Released under Apache 2.0 license as described in the file LICENSE.
Authors: Aaron Anderson
-/
import Mathlib.Data.SetLike.Basic
import Mathlib.Data.Finset.Preimage
import Mathlib.ModelTheory.Semantics
#align_import model_theory.definability from "leanprover-community/mathlib"@"70fd9563a21e7b963887c9360bd29b2393e6225a"
/-!
# Definable Sets
This file defines what it means for a set over a first-order structure to be definable.
## Main Definitions
* `Set.Definable` is defined so that `A.Definable L s` indicates that the
set `s` of a finite cartesian power of `M` is definable with parameters in `A`.

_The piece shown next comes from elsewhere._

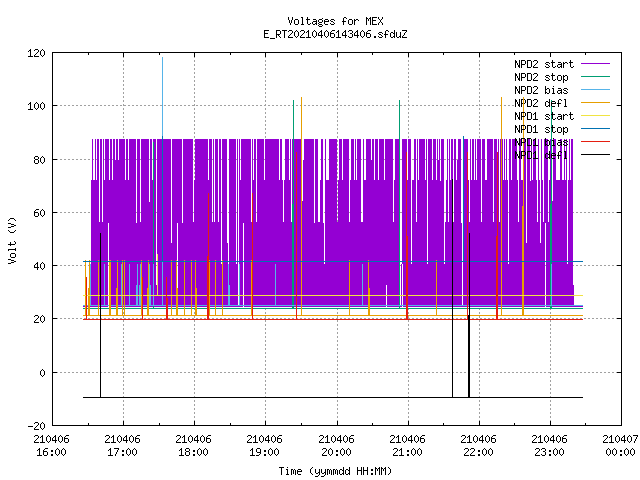Click the Time (yymmdd HH:MM) x-axis label

tap(335, 471)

* `Set.Definable₁` is defined so that `A.Definable₁ L s` indicates that
`(s : Set M)` is definable with parameters in `A`.
* `Set.Definable₂` is defined so that `A.Definable₂ L s` indicates that
`(s : Set (M × M))` is definable with parameters in `A`.
* A `FirstOrder.Language.DefinableSet` is defined so that `L.DefinableSet A α` is the boolean
algebra of subsets of `α → M` defined by formulas with parameters in `A`.
## Main Results
* `L.DefinableSet A α` forms a `BooleanAlgebra`
* `Set.Definable.image_comp` shows that definability is closed under projections in finite
dimensions.
-/
universe u v w u₁
namespace Set
variable {M : Type w} (A : Set M) (L : FirstOrder.Language.{u, v}) [L.Structure M]
open FirstOrder FirstOrder.Language FirstOrder.Language.Structure
variable {α : Type u₁} {β : Type*}
/-- A subset of a finite Cartesian product of a structure is definable over a set `A` when
membership in the set is given by a first-order formula with parameters from `A`. -/
def Definable (s : Set (α → M)) : Prop :=
∃ φ : L[[A]].Formula α, s = setOf φ.Realize
#align set.definable Set.Definable
variable {L} {A} {B : Set M} {s : Set (α → M)}
theorem Definable.map_expansion {L' : FirstOrder.Language} [L'.Structure M] (h : A.Definable L s)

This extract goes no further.